Desde logo, um eventual alargamento do horizonte do investimento, o que irá introduzir uma transformação significativa na indústria. Com investimentos a 5/6 anos e resultados do crescimento/turnaround a terem que se manifestar logo nos primeiros anos, os GPs (e os targets) irão necessitar de uma gestão mais ativa e sofisticada, até para manterem o alinhamento de incentivos entre LPs e os gestores dos fundos. Outra tendência poderá ser uma ainda maior democratização dos investidores em PE e a forma como levantam capital. 2021 consolidou (e 2022 tem continuado a consolidar) uma tendência de maior interesse nas áreas de energia, IT e healthcare, e com um foco crescente em fundos ESG. Em 2022, o que estará em causa não é a viabilidade das diferentes indústrias, mas sim a sua trajetória de crescimento e, indiretamente, a atual estrutura de custos.

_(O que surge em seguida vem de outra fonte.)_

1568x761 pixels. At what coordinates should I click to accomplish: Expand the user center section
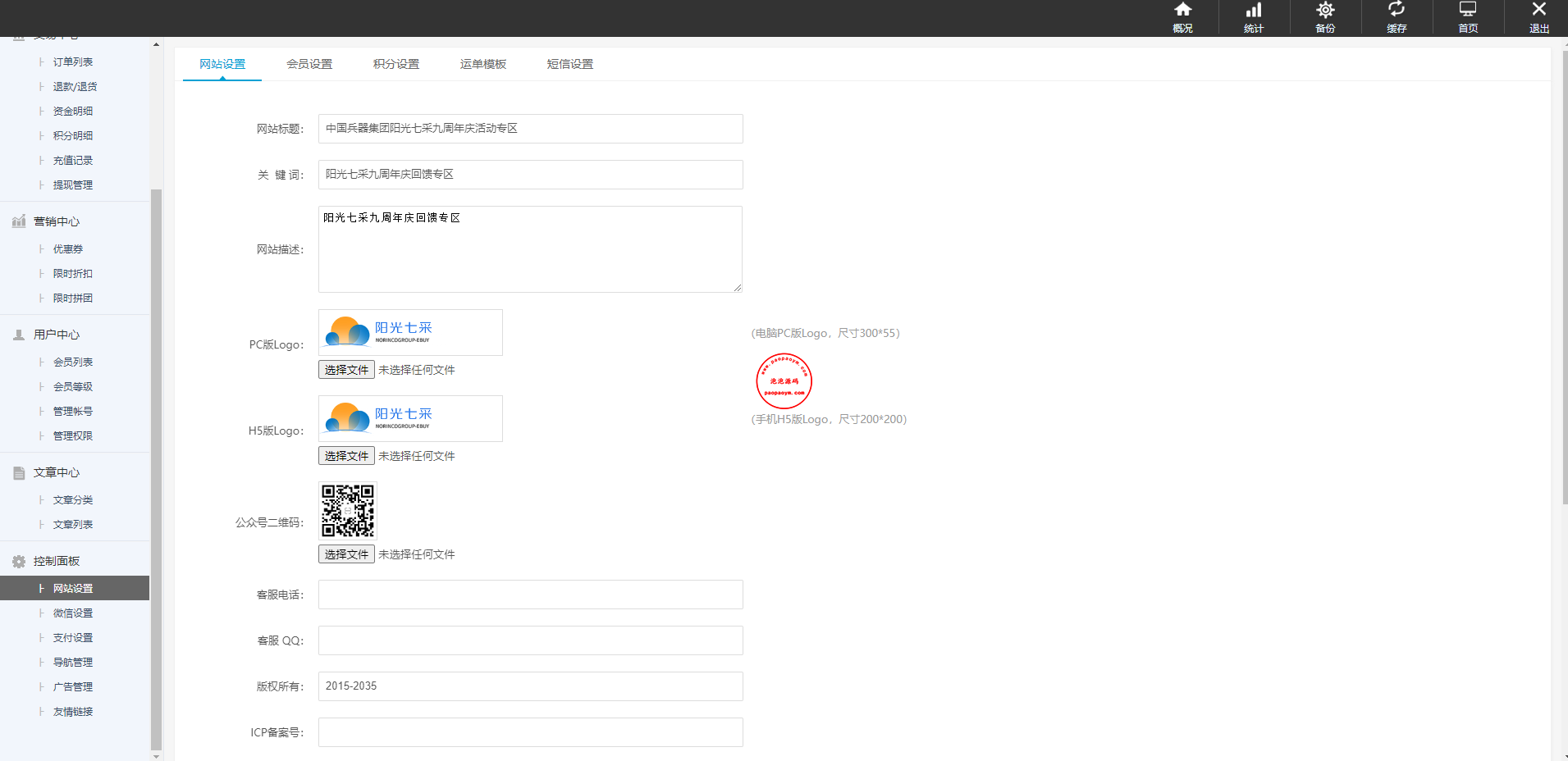57,335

Para os LPs, isto podem ser boas notícias porque representa uma oportunidade para (re)negociar com os GPs as suas rentabilidades e fees.
Quanto à atividade de M&A, o que podemos antecipar, com base no 1.º trimestre: maior utilização do mecanismo de completion accounts, em detrimento do locked box mechanism, reflexo da alteração de paradigma para um mercado mais buyer friendly; timings das transações cada vez mais reduzidos, devido a um mercado competitivo, menos custos e diminuição na incerteza dos preços; regresso dos earn outs; maior utilização de mecanismos de retenção de preço para reclamações e aumento dos caps de responsabilidade. Relativamente ao mercado português, continuamos a ter EBITDAs pouco atrativos para PEs estrangeiros, mas, apesar do aumento das taxas de juro e da inflação, 2022 continua a revelar-se um ano positivo para o M&A, motivada pela elevada liquidez do lado da procura, apenas podendo ser refreada pela subida das taxas de juro, que incrementará os custos para financiar operações de M&A. E do lado dos proprietários dos ativos também se impõe aproveitar o momento, com algum realismo, antes que possa ser tarde.
Em conclusão, as perspetivas ainda são positivas, mas podem inverter-se a qualquer momento, em função das condições sanitárias, financeiras e geopolíticas. E sendo a nossa uma economia periférica, será das primeiras a sentir a alteração de paradigma, caso ocorra. Por isso, a prudência continua a ser boa conselheira, sobretudo para GPs, pois os LPs podem tornar-se mais exigentes.